This chapter treats protein structure prediction as an experimental decision aid, not a substitute for measurement. You will learn to:

  • Distinguish single-chain prediction from biomolecular-interaction prediction, and explain why the confidence guarantees differ
  • Read pLDDT, PAE, and ipTM as decision metrics rather than truth labels
  • Choose between AlphaFold 2/3, ESMFold, RoseTTAFold, OmegaFold, Boltz, and Chai based on the biological question and access constraints
  • Identify the failure modes that persist after high-confidence prediction: disorder, multiple conformations, induced fit, ligand chemistry, allostery
  • Frame structure prediction inside a validation plan (docking, mutagenesis, experimental structure, function assay) before committing program decisions
  • Evaluate vendor claims about “AlphaFold-powered” pipelines against published evidence
  • Navigate the AlphaFold 3 open-access controversy and the open-source alternatives (Boltz, Chai, OpenFold)

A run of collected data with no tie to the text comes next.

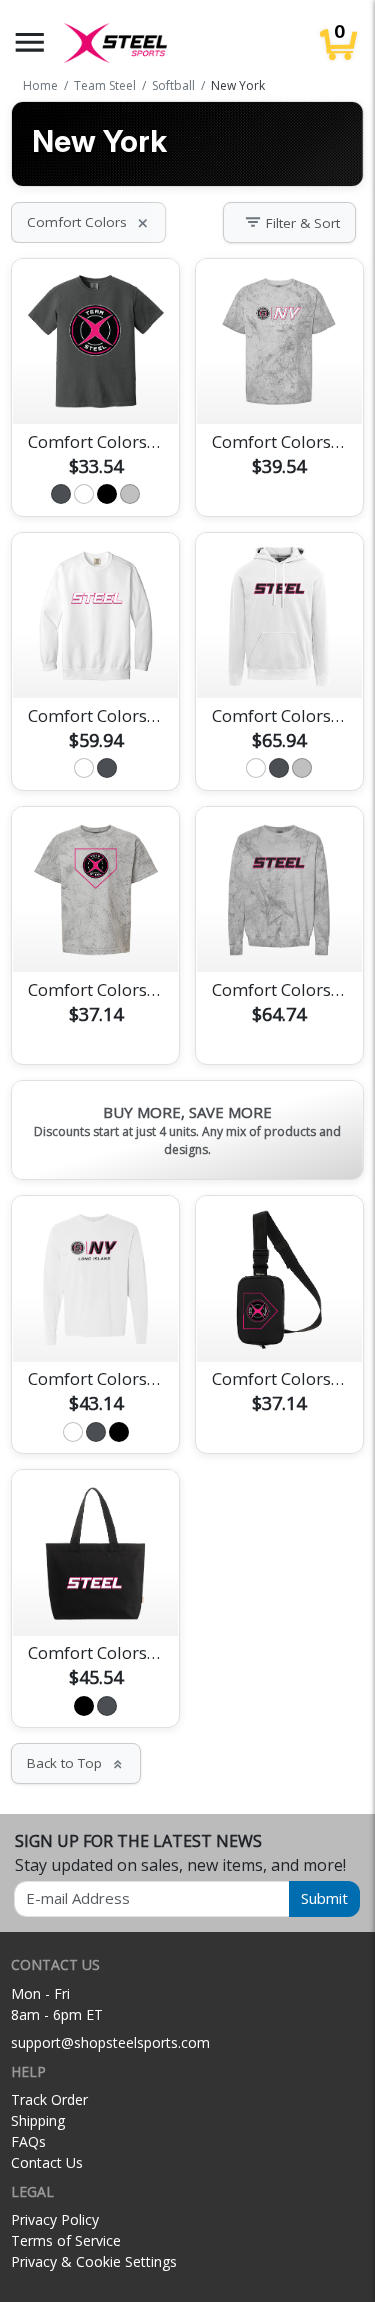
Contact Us (47, 2162)
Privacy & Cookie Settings (94, 2261)
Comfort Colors (88, 222)
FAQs (28, 2141)
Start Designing (96, 386)
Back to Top (76, 1763)
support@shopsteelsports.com (110, 2042)
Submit (324, 1898)
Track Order (49, 2099)
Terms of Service (66, 2240)
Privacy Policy (55, 2219)
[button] (30, 42)
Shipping (38, 2120)
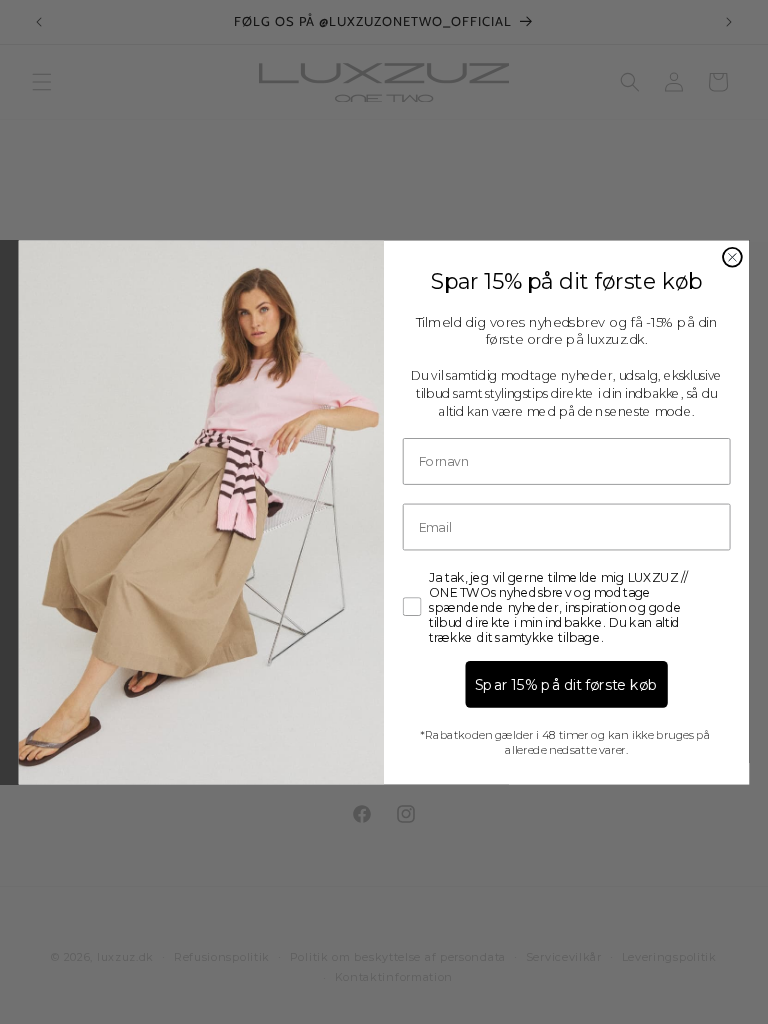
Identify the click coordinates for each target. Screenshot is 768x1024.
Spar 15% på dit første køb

Prerequisites: AI for the Life Sciences recommended, Foundation Models for Biology helpful for the ESMFold and ESM-3 sections.

The Big Picture: Protein structure prediction is now a routine research input, not a research project. AlphaFold 2 effectively solved single-chain prediction for the majority of well-folded protein domains. AlphaFold 3 extended prediction to nucleic acids, ions, and small molecules, then released under restricted terms: which open-source successors (Boltz, Chai) have since matched. None of these systems remove the experiment; they change which experiment matters.

Model Landscape:

System Best For Open Code Reads MSA? Confidence Metrics
AlphaFold 2 (Jumper et al., 2021) Single-chain structure Yes Yes pLDDT, PAE
AlphaFold-Multimer (Evans et al., 2021) Protein complexes Yes Yes pLDDT, PAE, ipTM
AlphaFold 3 (Abramson et al., 2024) Proteins, NAs, ligands, ions Restricted Yes pLDDT, PAE, ipTM
RoseTTAFold (Baek et al., 2021) Open AF2-class alternative Yes Yes pLDDT, PAE
ESMFold (Lin et al., 2023) Fast, MSA-free single-chain Yes No (LM only) pLDDT, PAE
OmegaFold (Wu et al., 2022, preprint) Orphan and designed proteins Yes No pLDDT
Boltz-1 (Wohlwend et al., 2024, preprint) Open AF3-class interactions Yes (MIT) Yes pLDDT, PAE, ipTM
Boltz-2 (Passaro et al., 2025, preprint) Adds binding-affinity prediction Yes (MIT) Yes Affinity + structure
Chai-1 (Chai Discovery et al., 2024, preprint) Open AF3-class interactions Yes Yes pLDDT, PAE, ipTM

Confidence Metrics (Critical to Interpret Correctly):

  • pLDDT > 90: High confidence: side chains usable
  • pLDDT 70-90: Confident backbone, treat details cautiously
  • pLDDT 50-70: Low confidence: likely correct fold, details unreliable
  • pLDDT < 50: Unreliable, often intrinsically disordered
  • PAE matrix: Read inter-domain blocks separately: confident within domains does not mean confident relative orientation
  • ipTM > 0.8 (complexes): Interface is likely correct
  • ipTM < 0.5: Treat complex as a hypothesis, not a structure

What Structure Prediction Solves vs. What It Does Not:

Solved (for most proteins) Still Open
Fold topology Conformational ensembles
Domain boundaries Allosteric states
Stable side-chain packing Disordered regions
Many protein-protein interfaces Cryptic and induced-fit pockets
Crude apo geometry Ligand chemistry beyond training distribution
Initial homology models Water networks and protonation

Decision Framework for a Research Program:

  1. Identify the biological state you need. Apo? Holo? Active? Inhibited? Membrane-bound? A predicted structure is one state, not all states.
  2. Choose the system by question, not brand. Single-chain monomer with deep MSA → AlphaFold 2. Antibody-antigen → AlphaFold 3 or Boltz. Designed scaffold with no homologs → OmegaFold or ESMFold. On-premise pipeline at scale → Boltz or Chai.
  3. Read confidence before pretty pictures. pLDDT and PAE are not optional.
  4. Plan the validating experiment up front. Mutagenesis, binding assay, low-resolution experimental structure, HDX-MS, cryo-EM, or X-ray: pick the one that will move the program decision.
  5. Document failure modes. Predicted geometry that disagrees with a measured constraint is information about the model’s limits, not noise.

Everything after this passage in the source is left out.